Text-to-Speech Voice notifications; AWS Lambda & Polly

Just a few days ago, Amazon released “Polly”, which is a decent sounding text to speech platform, and very cheap (for those of you not familiar with AWS, it is a collection of computing services that you only pay for exactly what you use). After a day of fiddling and tinkering, I have put together a Lambda (which allows a person to run an application without a server and only pay for the resources used) application which does the following:

  1. Receives a request via AWS API Gateway
  2. Reads the text to be spoken
  3. Determines if the text has already been converted to audio
  4. If so:
    4.1. Locates the audio on the S3 bucket you specify, where it would have saved it already
    4.2. Uses the HASS API to play the audio on a media player you specify
  5. If not:
    5.1. Has Polly speak the voice, and saves it to an S3 Bucket
    5.2 Uses the HASS API to play the audio on a media player you specify

Here’s the code. Note, it includes the aws-sdk node.js module, because the pre-installed one in Lambda is not updated to have the Polly API. In the future, this will not have to be included, and the stock one can be used - saving some utilization time.

As for hass configs:

notify:
  - name: "AWS Polly"
    platform: command_line
    command: "xargs --replace=@ curl -X GET -H 'Content-Type: application/json' -H 'x-api-key: YOUR_API_KEY' -G https://YOUR_API_ENDPOINT.us-east-1.amazonaws.com/prod --data-urlencode 'text=@'"

automation:
- alias: 'Welcome home'
  hide_entity: true
  trigger:
    platform: state
    entity_id: group.all_devices
    state: 'home'
  action:
      service: notify.AWS_Polly
      data:
        message: "Hi, this is your house speaking. Welcome home!"

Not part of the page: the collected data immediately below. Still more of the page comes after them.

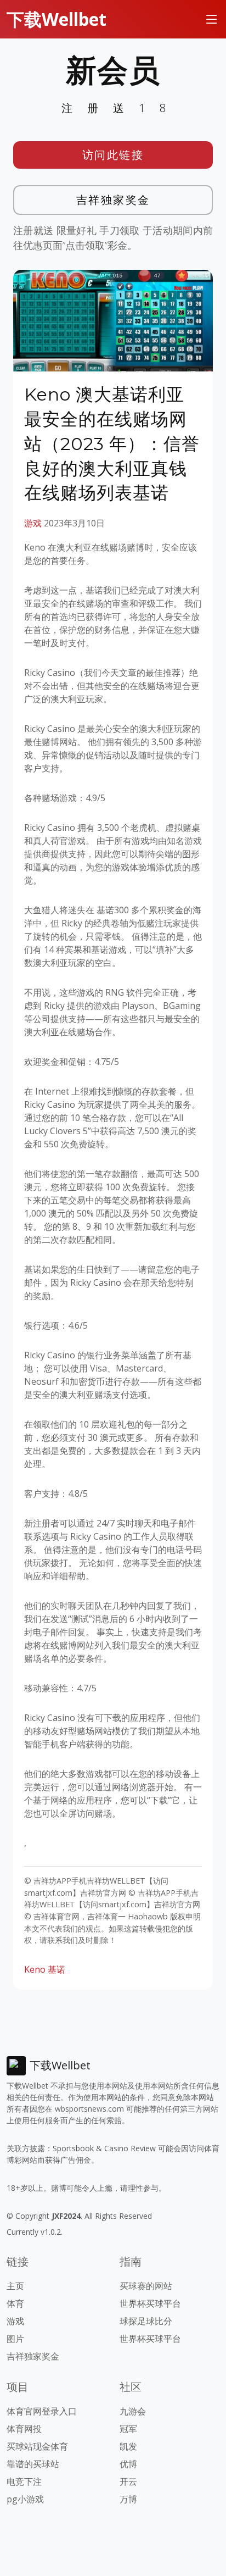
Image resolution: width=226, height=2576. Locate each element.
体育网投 (24, 2429)
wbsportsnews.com (89, 2108)
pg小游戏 (25, 2499)
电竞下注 (24, 2481)
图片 (15, 2339)
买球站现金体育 (37, 2446)
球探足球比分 (146, 2321)
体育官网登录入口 (42, 2411)
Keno (35, 1969)
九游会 (133, 2411)
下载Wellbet (56, 19)
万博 (128, 2499)
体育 (15, 2303)
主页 (15, 2286)
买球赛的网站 (146, 2286)
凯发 (128, 2446)
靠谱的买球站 (33, 2464)
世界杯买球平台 (150, 2303)
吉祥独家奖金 (113, 199)
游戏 (33, 523)
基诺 (56, 1969)
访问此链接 (113, 154)
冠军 (128, 2429)
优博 (128, 2464)
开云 (128, 2481)
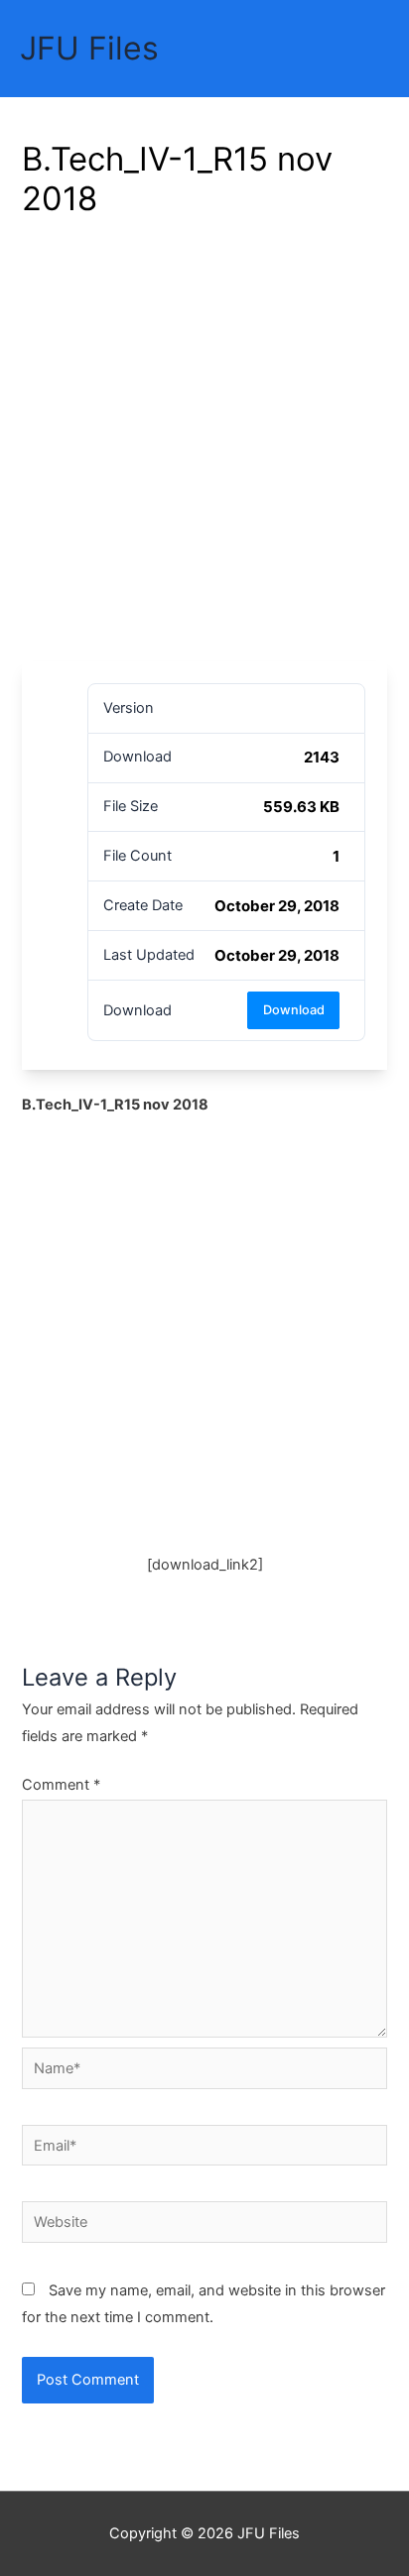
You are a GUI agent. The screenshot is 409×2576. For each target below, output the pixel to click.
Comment (61, 1785)
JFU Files (89, 48)
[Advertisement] (204, 447)
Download (294, 1009)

I know the details are sparse so far, but I’ll work on putting together something with a little more documentation. I use this to have notifications spoken over my Chromecast Audio devices, and my Google Home. I have them all in a “home group”, so all speakers play the notifications. From the trigger to the audio starting is about 4 seconds.

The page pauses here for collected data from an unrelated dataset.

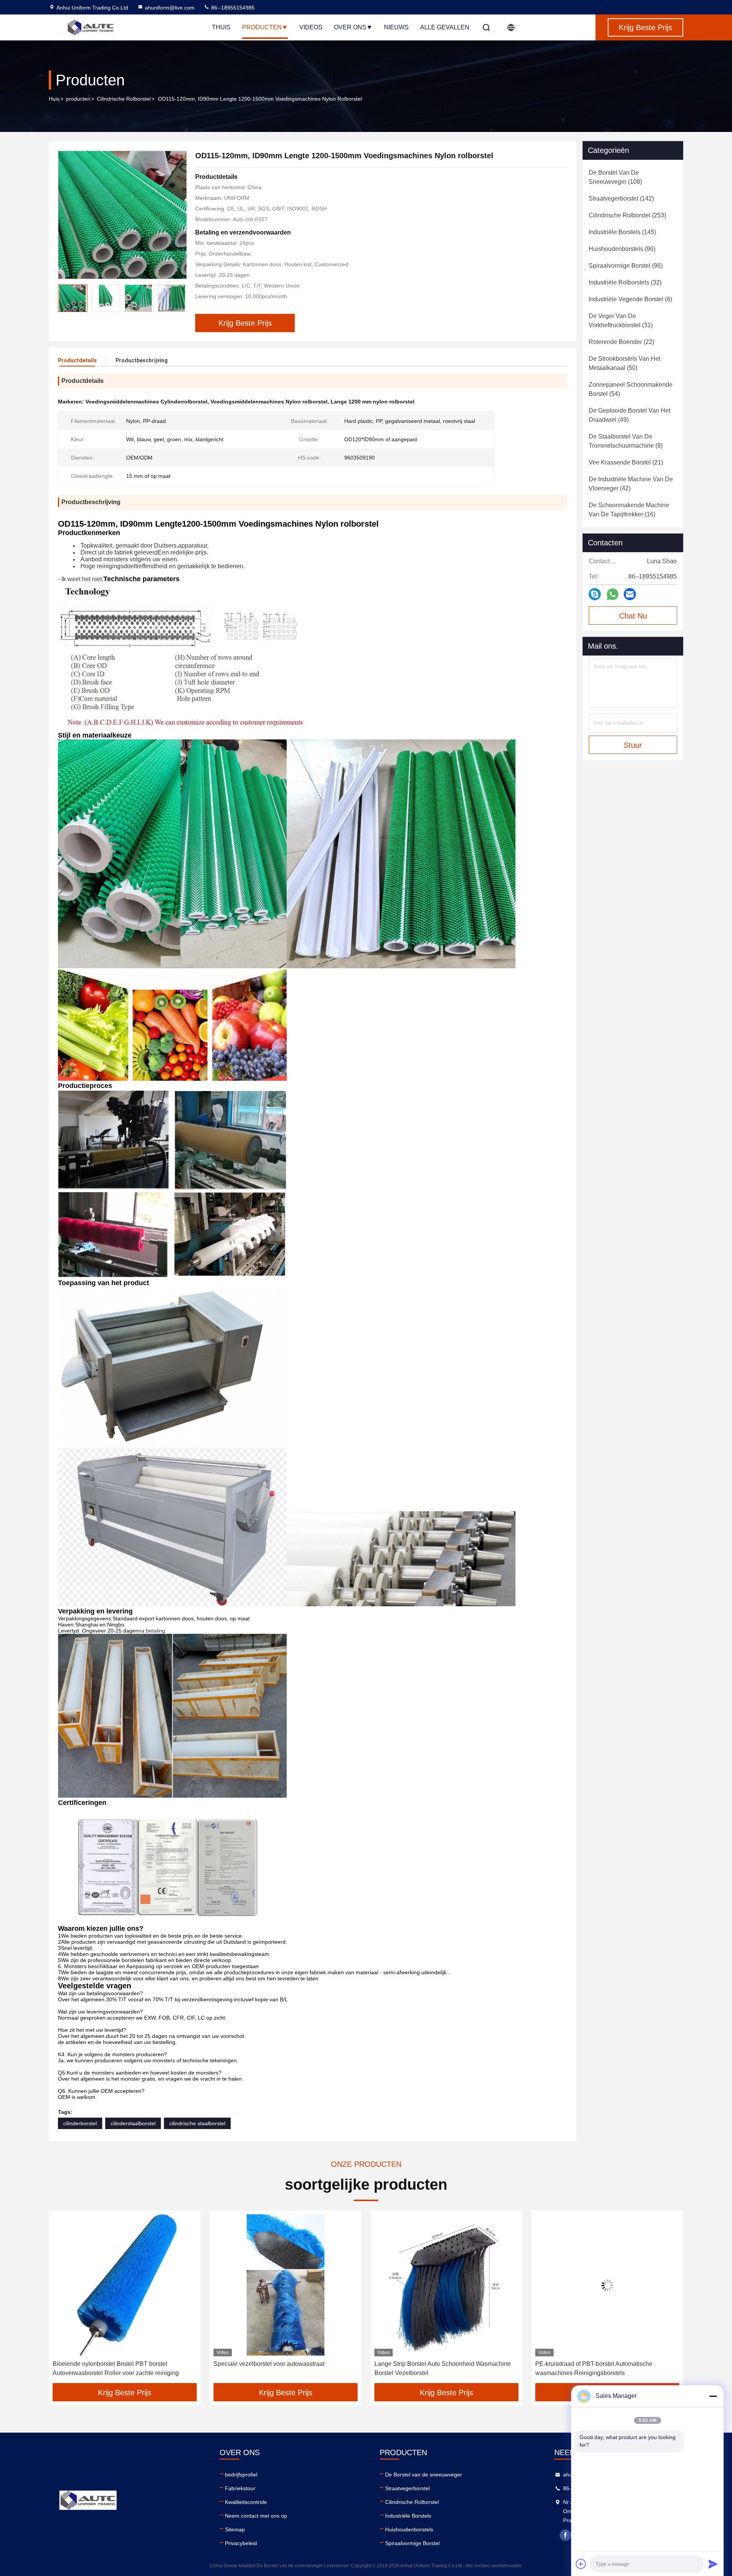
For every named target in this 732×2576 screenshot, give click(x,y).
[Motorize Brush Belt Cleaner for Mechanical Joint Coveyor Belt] (607, 2285)
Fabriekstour (240, 2488)
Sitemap (235, 2529)
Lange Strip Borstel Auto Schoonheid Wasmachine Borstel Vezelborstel (282, 2368)
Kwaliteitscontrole (246, 2502)
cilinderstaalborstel (133, 2123)
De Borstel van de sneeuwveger (423, 2475)
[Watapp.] (612, 594)
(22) (621, 342)
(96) (622, 249)
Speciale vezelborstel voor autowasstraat (108, 2364)
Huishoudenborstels (409, 2529)
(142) (621, 198)
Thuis (221, 27)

It is worth noting I also have a site-to-site VPN between my house and AWS, and have the Lambda code running in my VPC network context - so this all stays “internal” to the house, without having to expose the HASS API publicly.

Finally, if you don’t want your whole-house music or the movie you’re watching to stop because of a notification, you can always add in some conditions to the automation rule:

  condition:
    condition: or
    conditions:
      - condition: state
        entity_id: media_player.home_group
        state: 'idle'
      - condition: state
        entity_id: media_player.home_group
        state: 'off'
7 Likes

This is excellent!

Right now, setup and configuration are rather complicated. Are you planning to make it easier to set up and to integrate it as an official home assistant notify component?

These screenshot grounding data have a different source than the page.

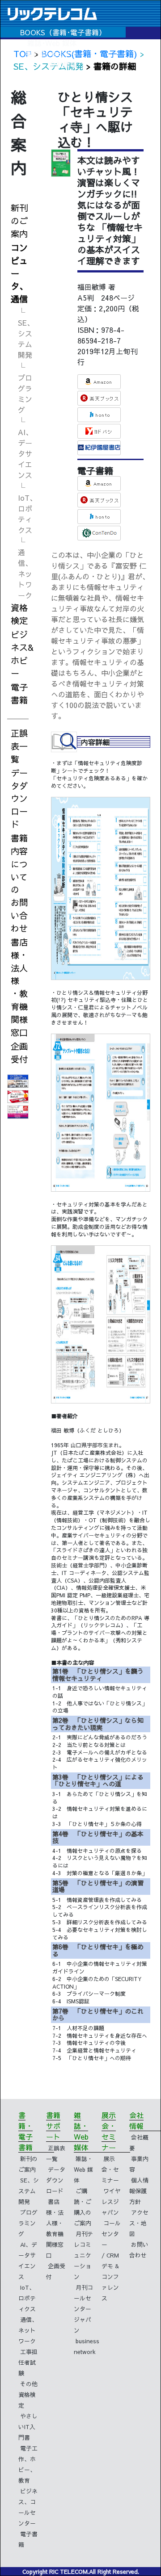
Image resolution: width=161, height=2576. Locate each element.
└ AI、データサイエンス (25, 448)
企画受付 (19, 1052)
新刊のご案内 (19, 220)
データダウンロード (19, 798)
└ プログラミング (25, 388)
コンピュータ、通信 (19, 273)
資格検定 (19, 614)
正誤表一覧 (19, 746)
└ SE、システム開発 (26, 333)
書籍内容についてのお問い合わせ (19, 883)
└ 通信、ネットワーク (25, 568)
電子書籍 (19, 693)
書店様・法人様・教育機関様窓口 (19, 987)
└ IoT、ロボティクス (26, 508)
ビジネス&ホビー (22, 653)
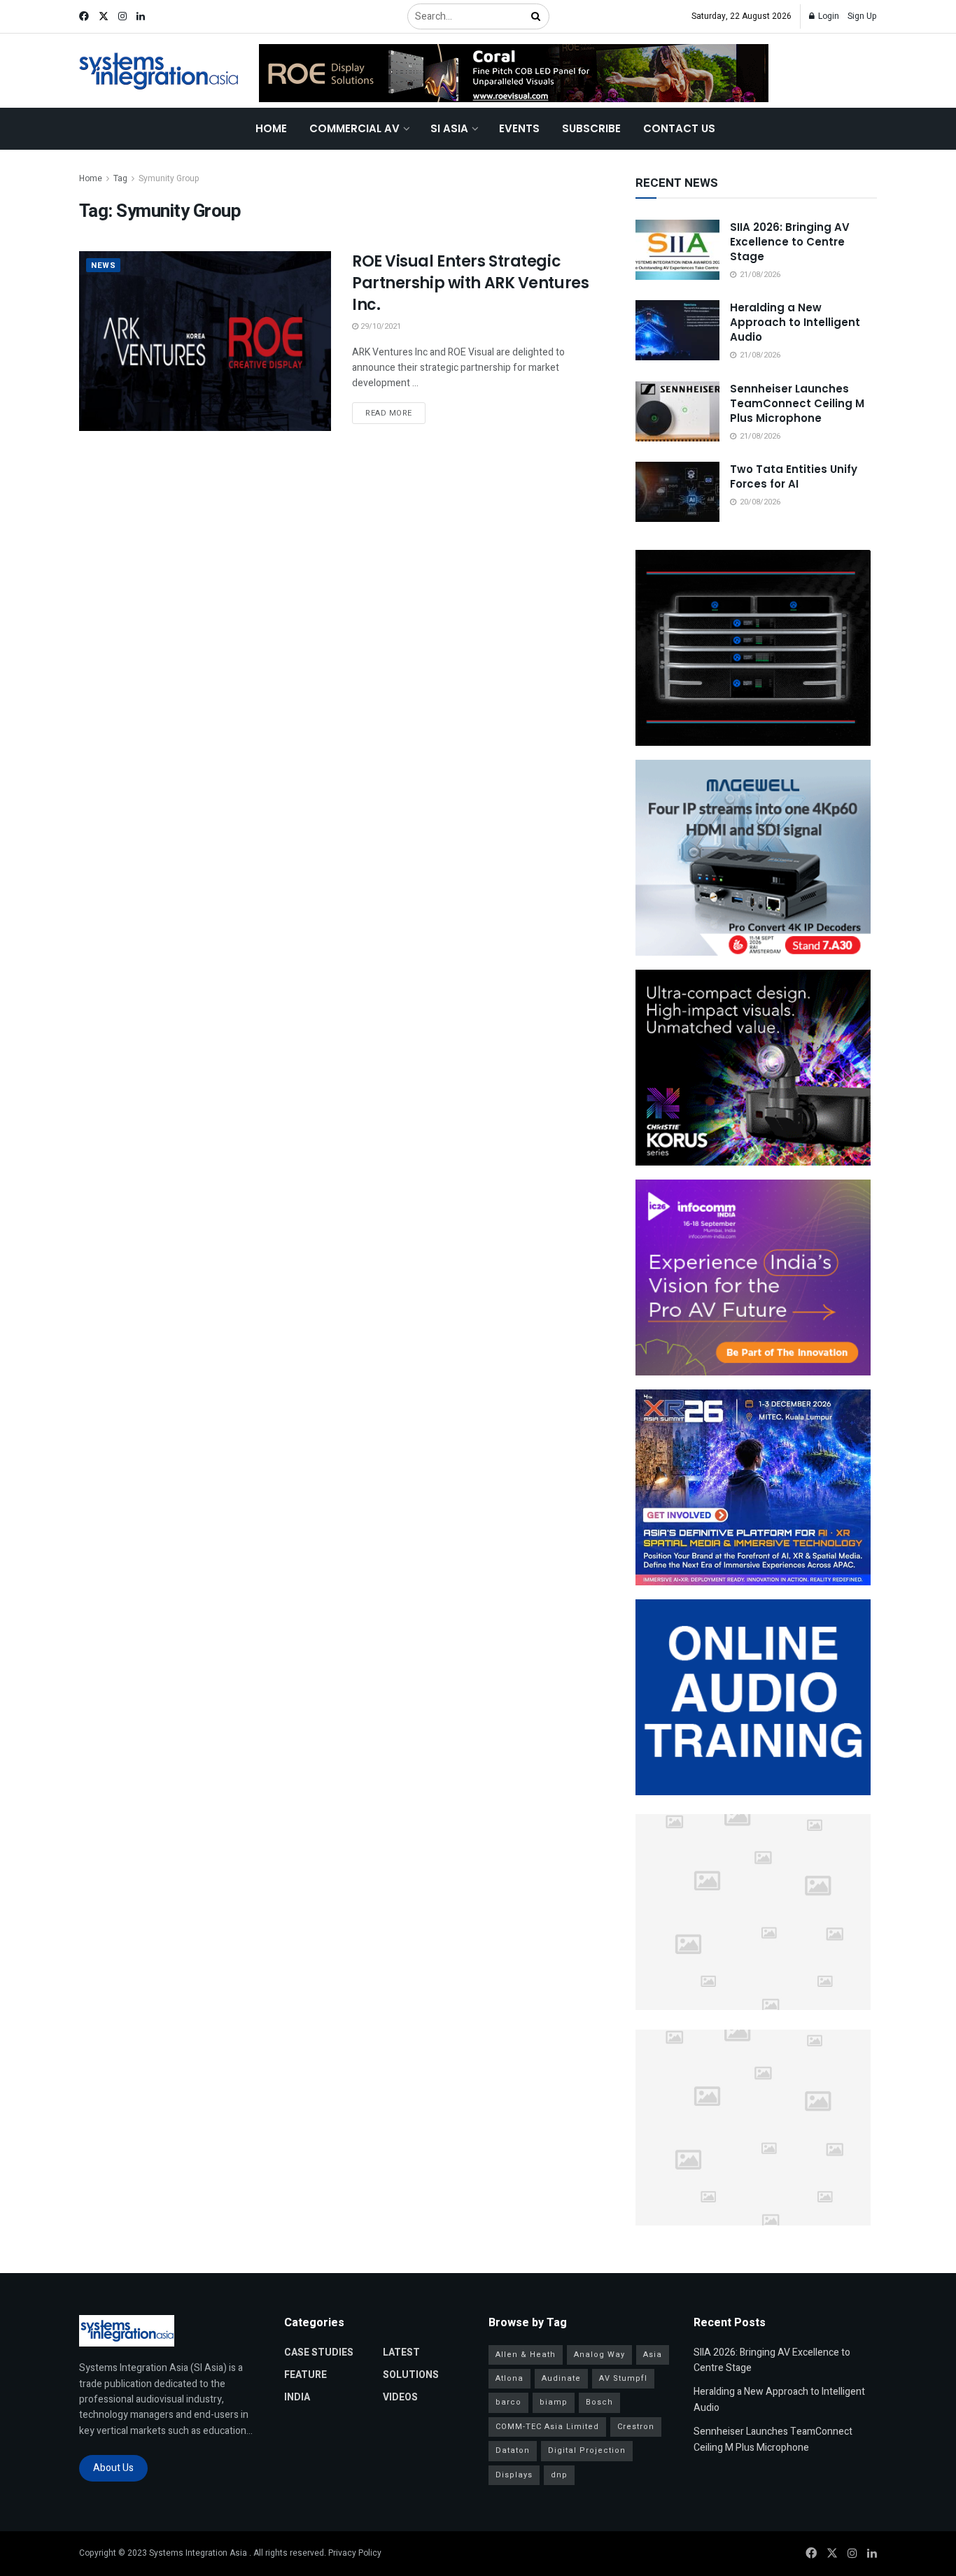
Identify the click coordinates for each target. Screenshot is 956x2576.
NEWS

Yes, setup is definitely pretty complicated. This may be able to be ported to a python script and use the boto3 library to allow people to run this a little more locally and just use Polly for voice, and local system for storage and streaming to a media player.

No promises on if/when I can get to that - but the code is on GitHub if anybody wants to give it a shot. :slight_smile:

Well done @dcnoren! Any ideas on whether or not an Amazon Echo/dot/etc could be a media player target for TTS playback?

I unfortunately do not have an Echo or similar to try with. If you have one, you could try creating an automation rule to play a publicly-available mp3 file on the internet to the Echo or Dot, and see if it works. If it does, then this would work.

Another option to investigate is creating a skill directly with Alexa and utilizing that.